- _WHAT TO DO_
Any images in the material are to be dropped while every line is retyped exactly.

- _SOURCE MATERIAL_
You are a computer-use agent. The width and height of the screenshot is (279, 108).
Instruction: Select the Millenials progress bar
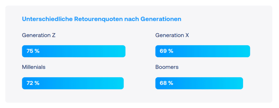pyautogui.click(x=73, y=83)
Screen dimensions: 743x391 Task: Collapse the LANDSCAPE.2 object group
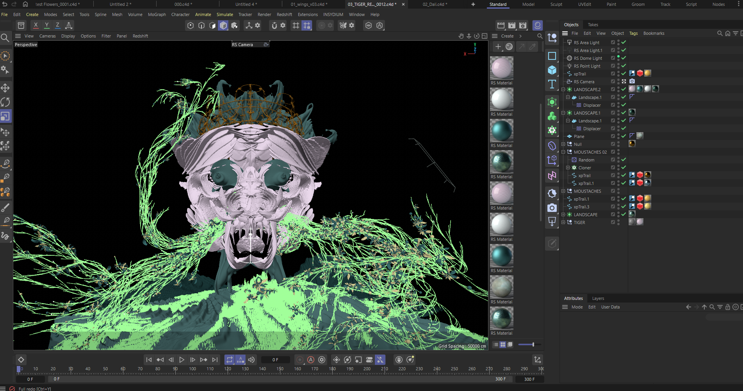563,90
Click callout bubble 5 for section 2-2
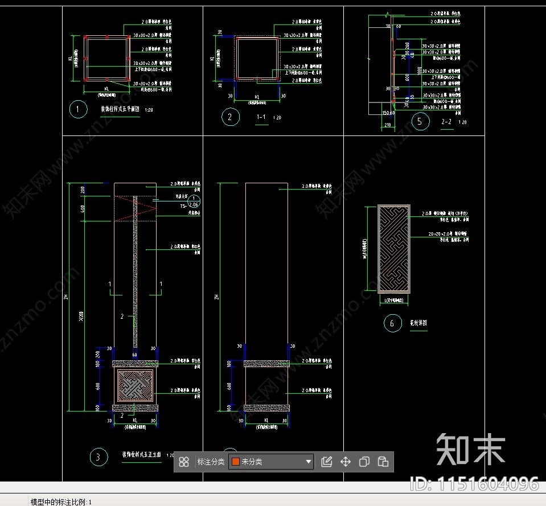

- _EXERCISE RESULT_
You are a computer-use agent. The width and height of the screenshot is (279, 108).
Instruction: Select the Millenials progress bar
pyautogui.click(x=73, y=83)
Screen dimensions: 743x391 Task: Collapse the LANDSCAPE.2 object group
563,90
Click callout bubble 5 for section 2-2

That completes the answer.